I’m not going to watch tonight’s Republican presidential debate. I think it’s the first one I’ll have missed. But I do want to offer a quick comment on the use of polls to determine who gets to participate, who gets to stand where, and even—informally—how much time gets allotted to each candidate.

It is, frankly, a scandal. To use national polls to determine who gets heard months before ordinary voters are paying all that much attention is an affront to democracy. OK, now we’re into the final weeks before Iowa and New Hampshire. But this has been going on since last summer.

Moving to the kids’ table tonight are Rand Paul and Carly Fiorina. Paul has been the only candidate to deviate from the belligerent stance on foreign policy favored by the rest of the field. His grasp of the issues had Marco Rubio sputtering like the well-prepped empty shell he is at the last debate. Personally I don’t think Fiorina adds anything, but no one has voted yet.
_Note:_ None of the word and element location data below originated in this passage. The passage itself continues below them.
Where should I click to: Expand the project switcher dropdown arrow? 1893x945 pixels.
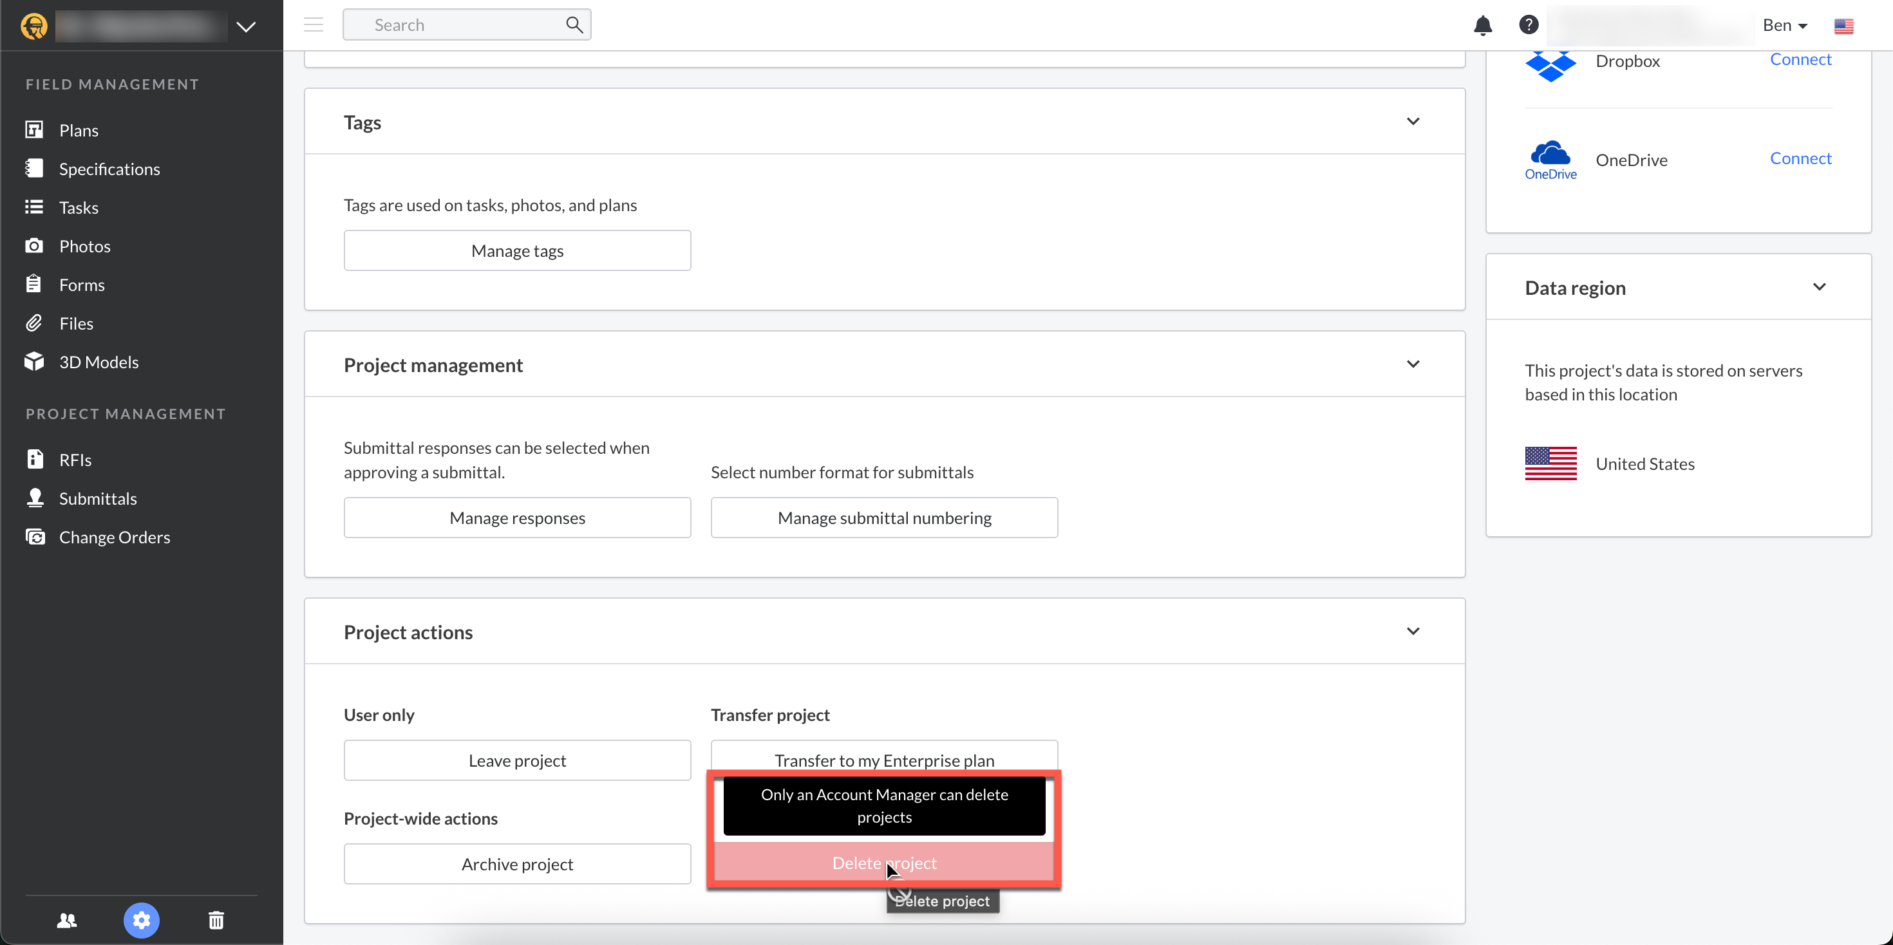(246, 27)
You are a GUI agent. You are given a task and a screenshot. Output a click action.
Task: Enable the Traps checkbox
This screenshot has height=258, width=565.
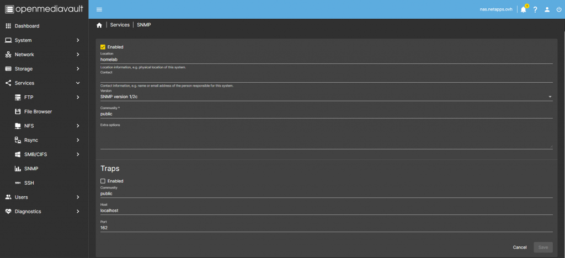point(103,181)

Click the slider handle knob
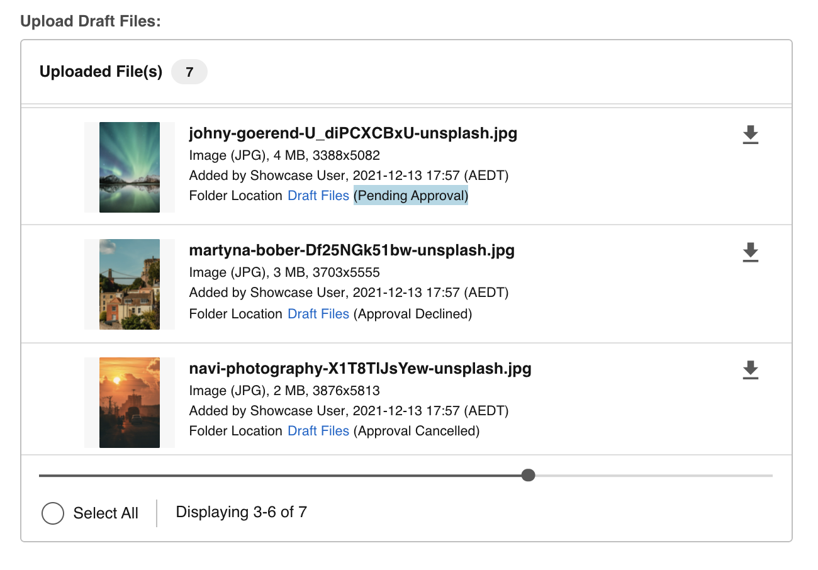click(x=529, y=475)
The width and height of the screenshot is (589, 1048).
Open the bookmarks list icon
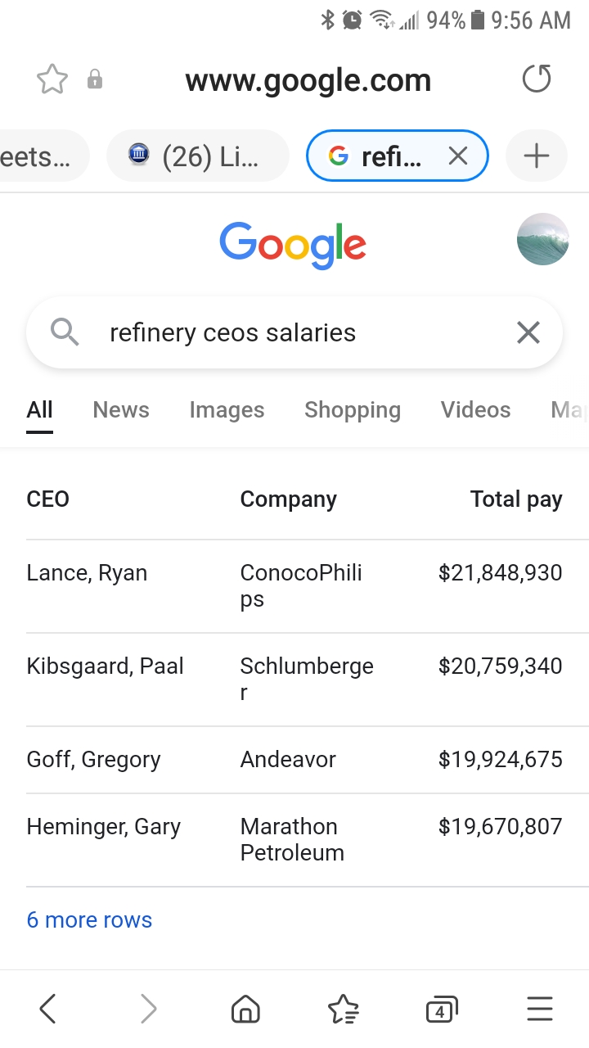click(343, 1009)
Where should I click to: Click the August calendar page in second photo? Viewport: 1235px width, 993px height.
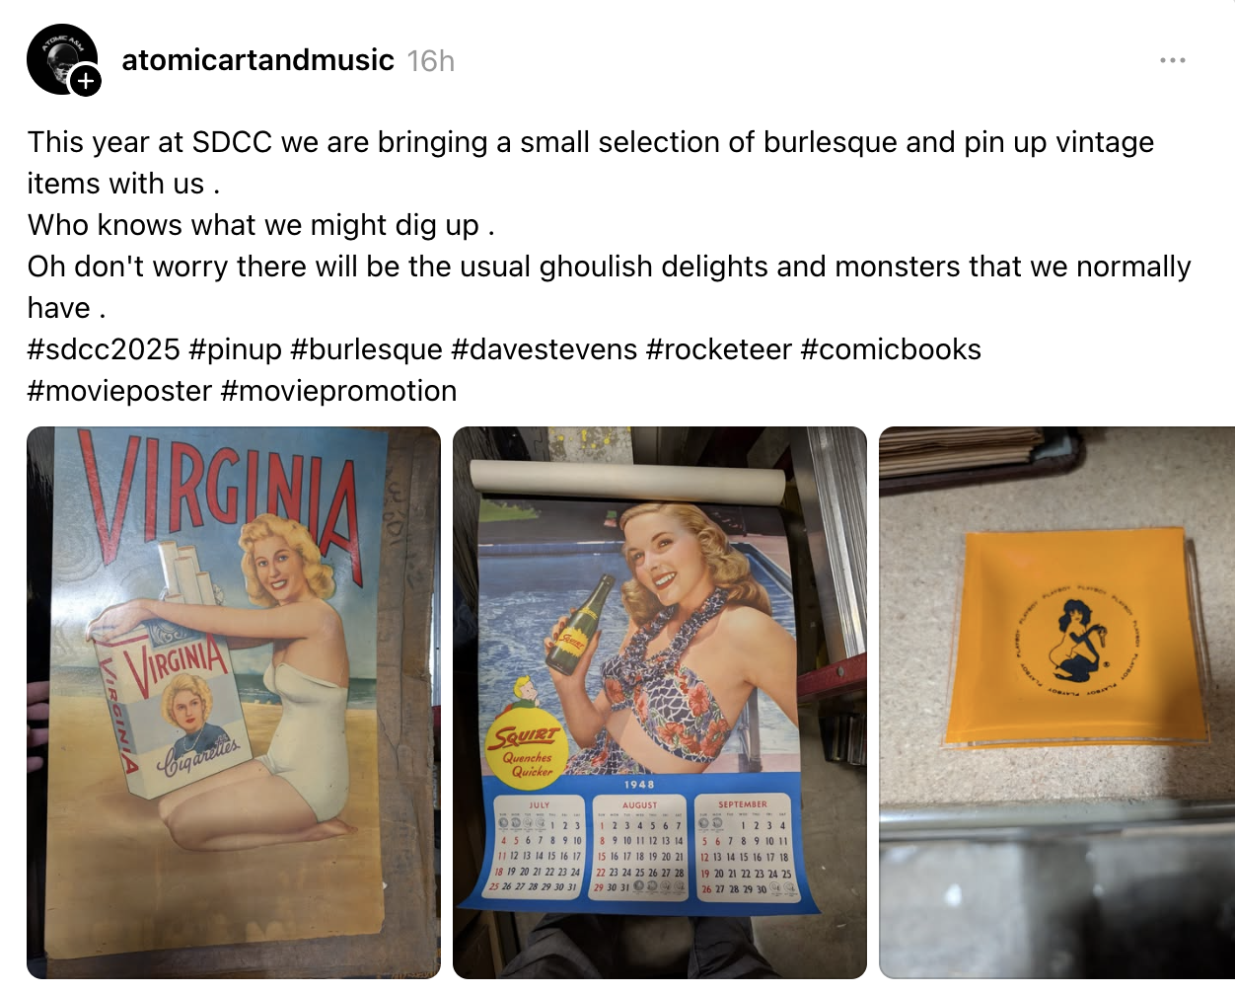639,845
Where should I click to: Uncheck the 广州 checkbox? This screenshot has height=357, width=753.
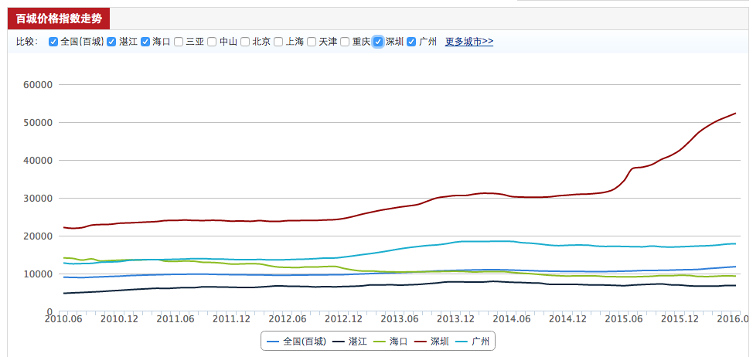[411, 42]
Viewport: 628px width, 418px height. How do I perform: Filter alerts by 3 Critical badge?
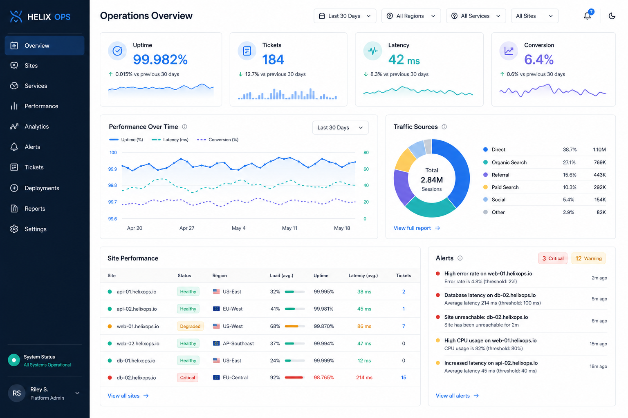(x=553, y=258)
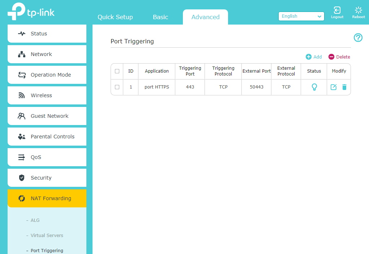Screen dimensions: 369x254
Task: Click the edit icon for port HTTPS entry
Action: (334, 87)
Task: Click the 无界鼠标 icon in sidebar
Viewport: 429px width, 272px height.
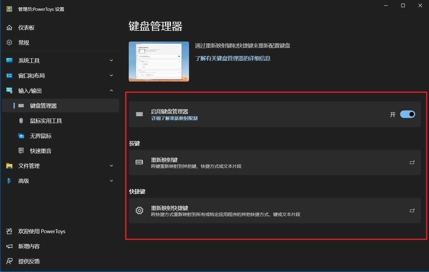Action: pos(21,136)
Lindsey Graham, George Pataki, Bobby Jindal, and Rick Santorum—every one a current or former senator or governor—never made it onto the main stage.

At one time I believe there were 18 Republican candidates. If I were running one of the cable stations, I’d have gone with three debates on three consecutive nights, each one featuring six different candidates chosen at random. And why not? The cable nets literally have nothing better to do.

The devolution of presidential politics into infotainment is complete.

2 thoughts on “The debate polling scandal

  1. Chris Jones

    Sadly, I doubt the devolution into entertainment is complete. They haven’t tried game shows (Big Brother Presidential House, anyone?) or one on one combat sports yet. I agree with the coverage being a disgrace.